**Task brief:** Take the material below and output exactly the run of lines from the one containing "Given: Select MP3 128kbps radio button" down to the one containing "Given: Click the Insert Div Tag icon", with both included.
** Extracted material follows **
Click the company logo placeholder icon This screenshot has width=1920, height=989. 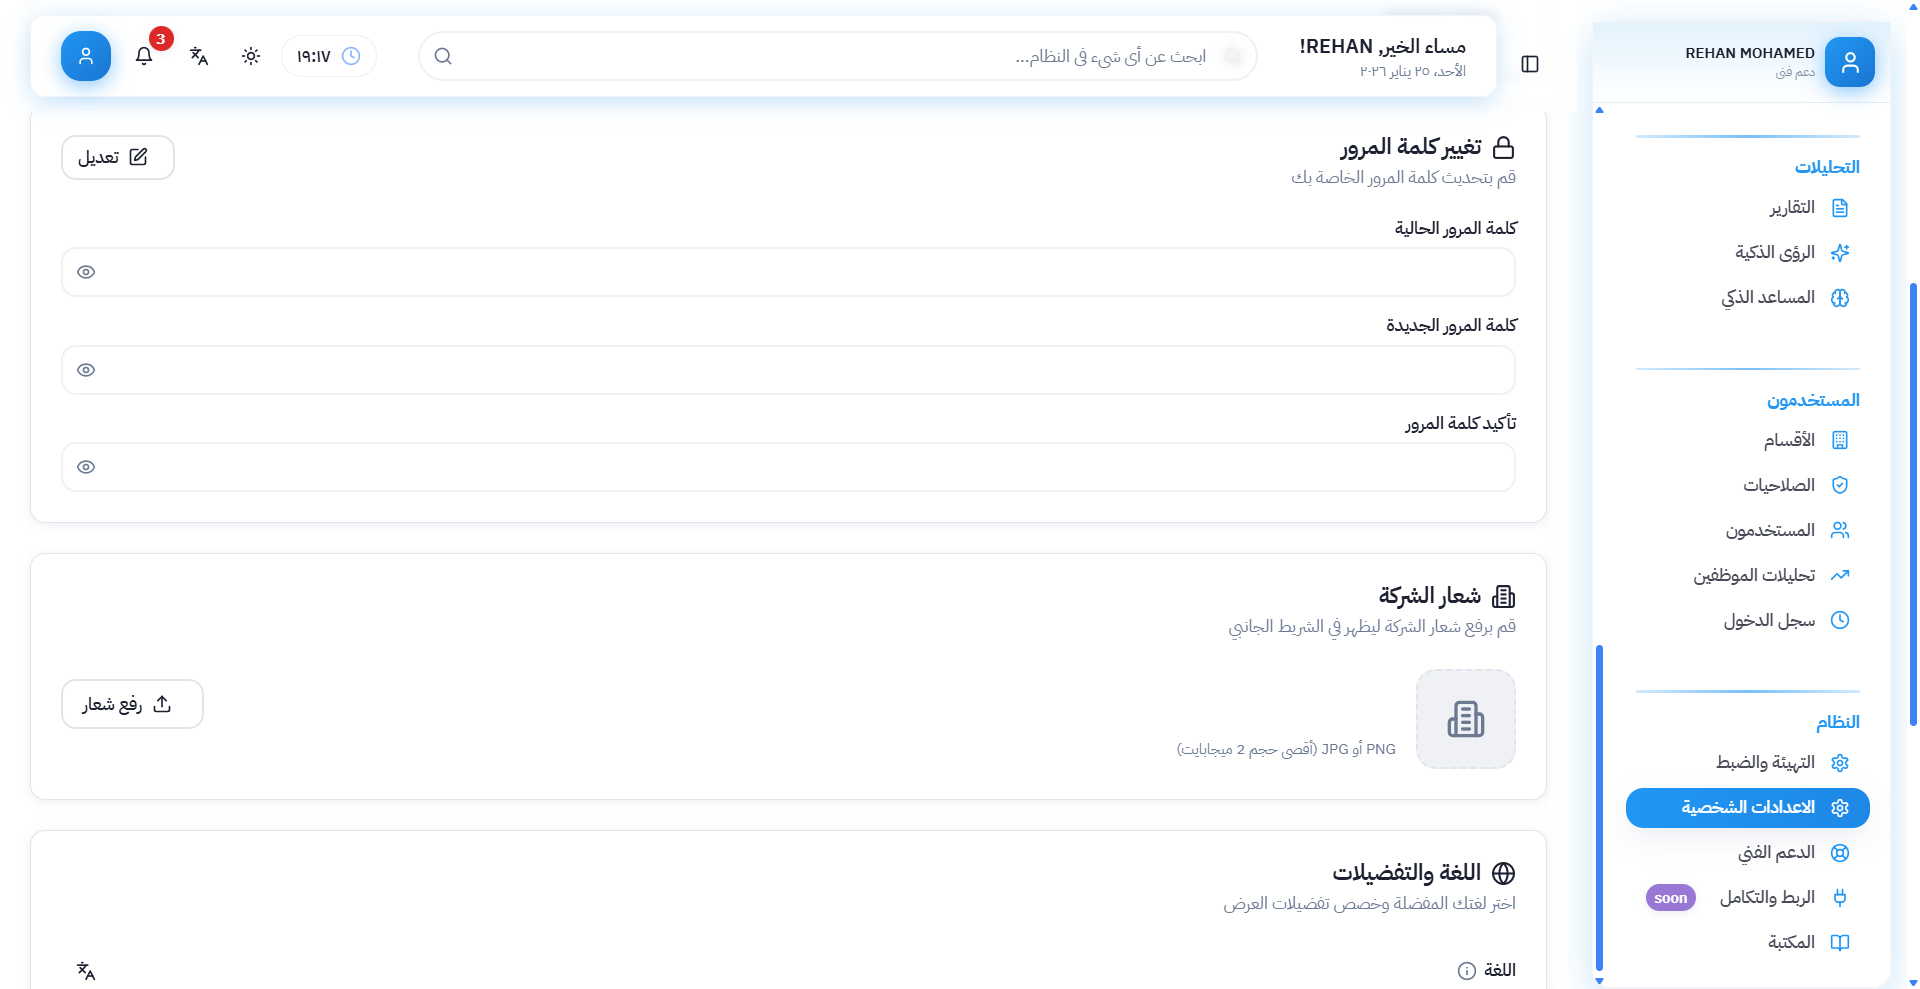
** End of Extracted material **
** Extracted material follows **
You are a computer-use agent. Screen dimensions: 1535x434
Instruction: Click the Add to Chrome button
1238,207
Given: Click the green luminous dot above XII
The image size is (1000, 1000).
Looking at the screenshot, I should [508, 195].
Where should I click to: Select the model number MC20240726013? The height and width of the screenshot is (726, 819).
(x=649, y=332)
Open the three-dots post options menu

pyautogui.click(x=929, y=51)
** End of Extracted material **
** Extracted material follows **
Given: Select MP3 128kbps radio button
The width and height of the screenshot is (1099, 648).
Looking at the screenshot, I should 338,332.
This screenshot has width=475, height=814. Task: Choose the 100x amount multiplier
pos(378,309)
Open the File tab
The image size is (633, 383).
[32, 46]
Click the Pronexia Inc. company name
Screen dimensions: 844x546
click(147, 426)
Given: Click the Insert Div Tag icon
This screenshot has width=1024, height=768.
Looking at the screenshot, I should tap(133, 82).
** End of Extracted material **
**Written response:**
Given: Select MP3 128kbps radio button
The width and height of the screenshot is (1099, 648).
Looking at the screenshot, I should 338,332.
This screenshot has width=475, height=814. Task: Choose the 100x amount multiplier
pos(378,309)
Open the File tab
The image size is (633, 383).
[32, 46]
Click the Pronexia Inc. company name
Screen dimensions: 844x546
click(147, 426)
Given: Click the Insert Div Tag icon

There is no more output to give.